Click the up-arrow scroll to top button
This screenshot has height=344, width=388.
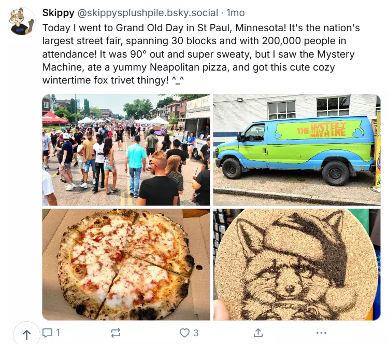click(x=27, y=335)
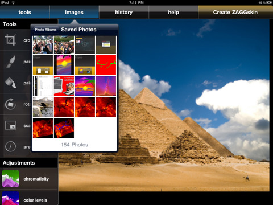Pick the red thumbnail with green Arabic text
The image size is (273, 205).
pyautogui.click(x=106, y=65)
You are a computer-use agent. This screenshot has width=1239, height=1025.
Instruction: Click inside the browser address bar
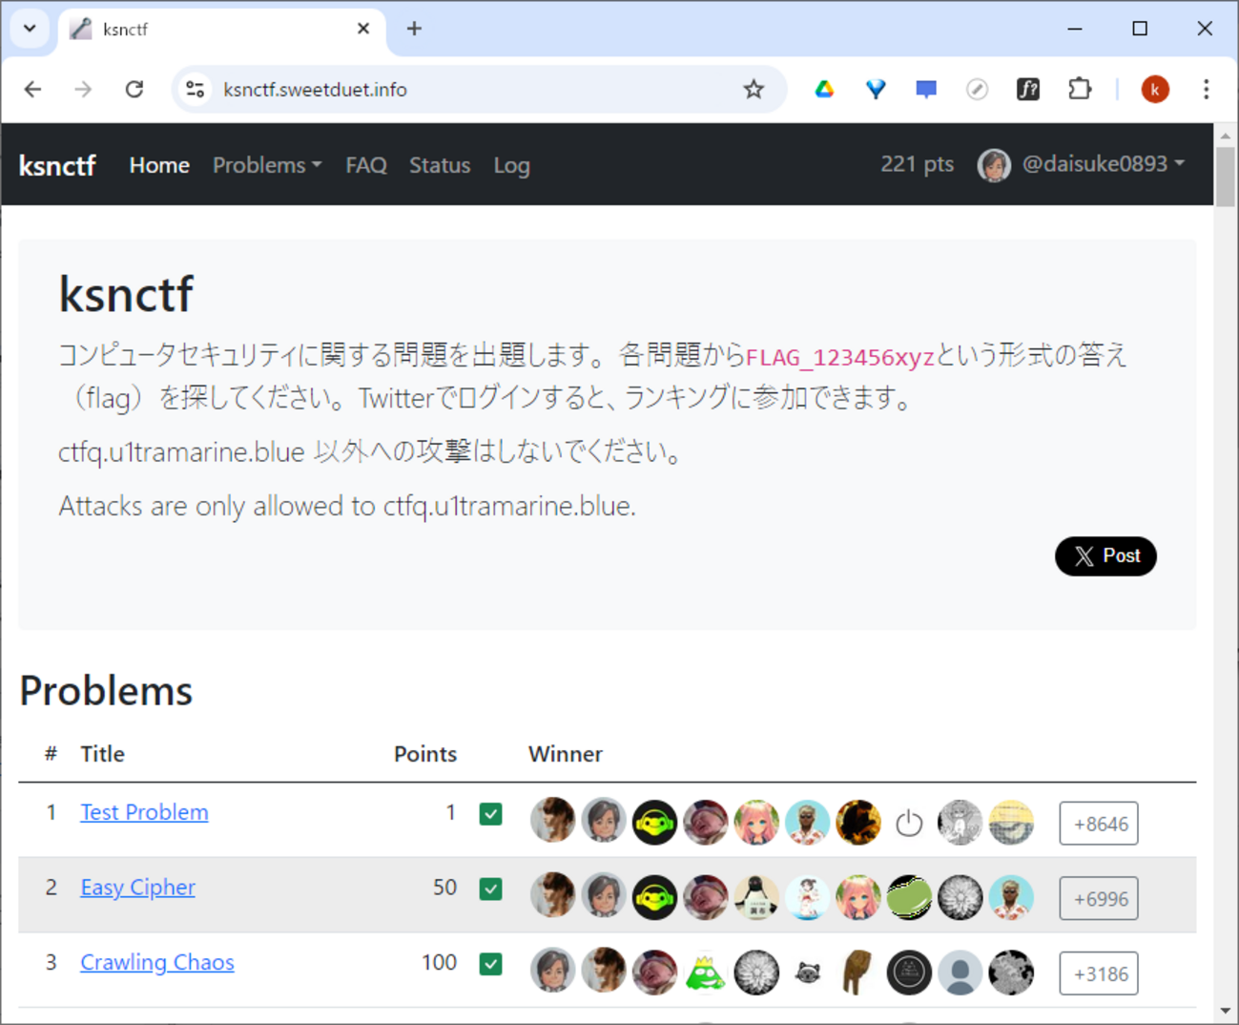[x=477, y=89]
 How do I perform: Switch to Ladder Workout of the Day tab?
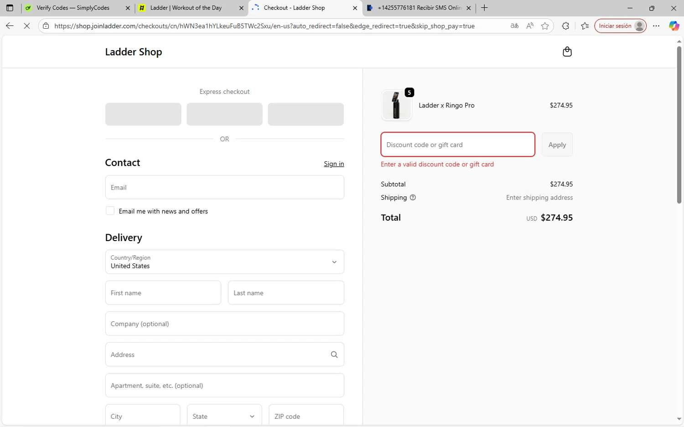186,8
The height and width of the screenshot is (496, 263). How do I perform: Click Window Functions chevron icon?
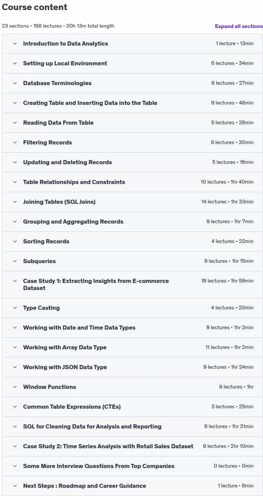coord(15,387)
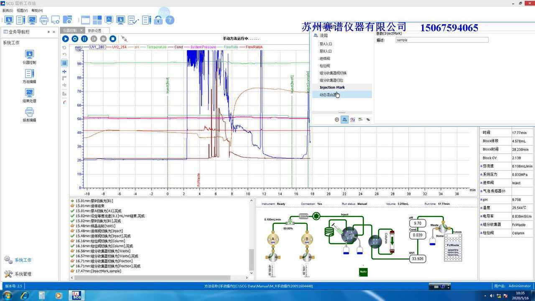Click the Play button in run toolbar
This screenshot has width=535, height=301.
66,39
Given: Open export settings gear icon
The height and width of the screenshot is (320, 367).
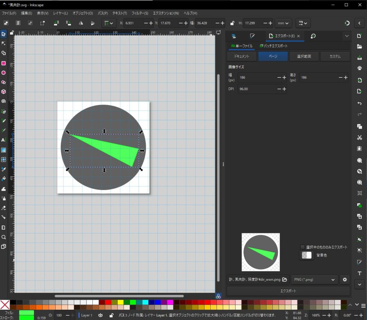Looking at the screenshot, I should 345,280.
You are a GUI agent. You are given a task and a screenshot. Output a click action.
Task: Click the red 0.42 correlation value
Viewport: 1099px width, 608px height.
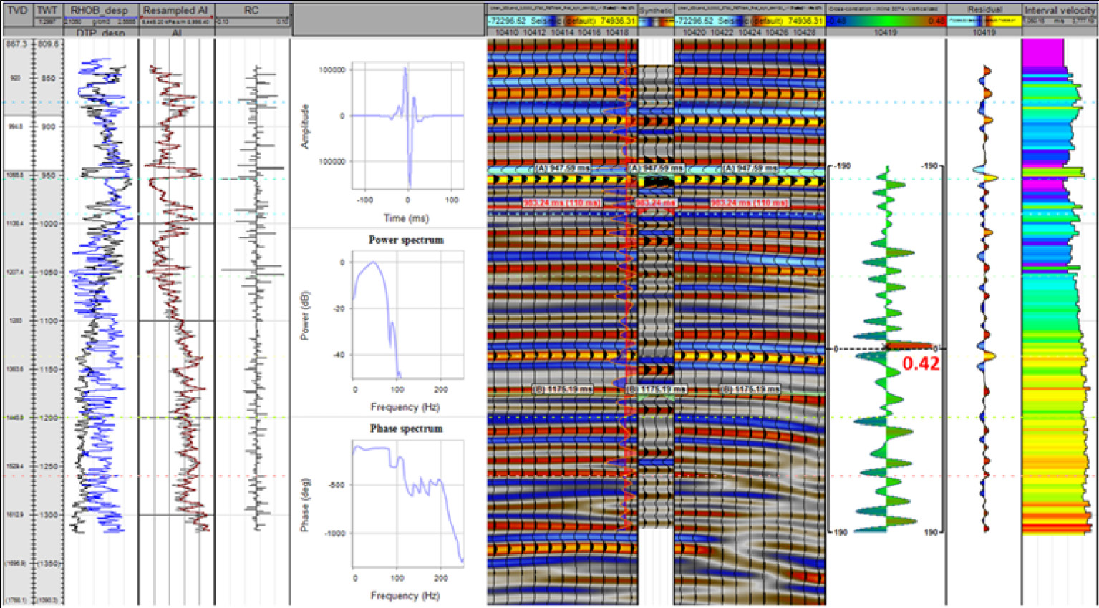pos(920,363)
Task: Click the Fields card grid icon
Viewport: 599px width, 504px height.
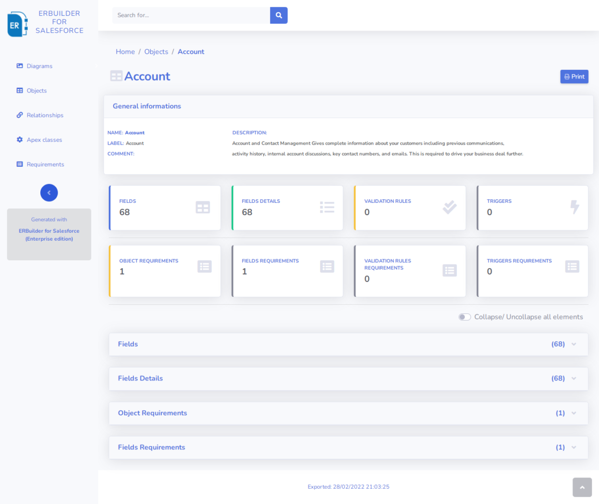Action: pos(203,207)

==*==

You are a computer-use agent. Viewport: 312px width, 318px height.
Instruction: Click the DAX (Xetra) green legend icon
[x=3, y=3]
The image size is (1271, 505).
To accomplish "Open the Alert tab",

==*==

#### WHAT YOU SHOULD DO
State the number of lines in the records that include "agent", and write nothing else.

#### TASK SOLUTION
3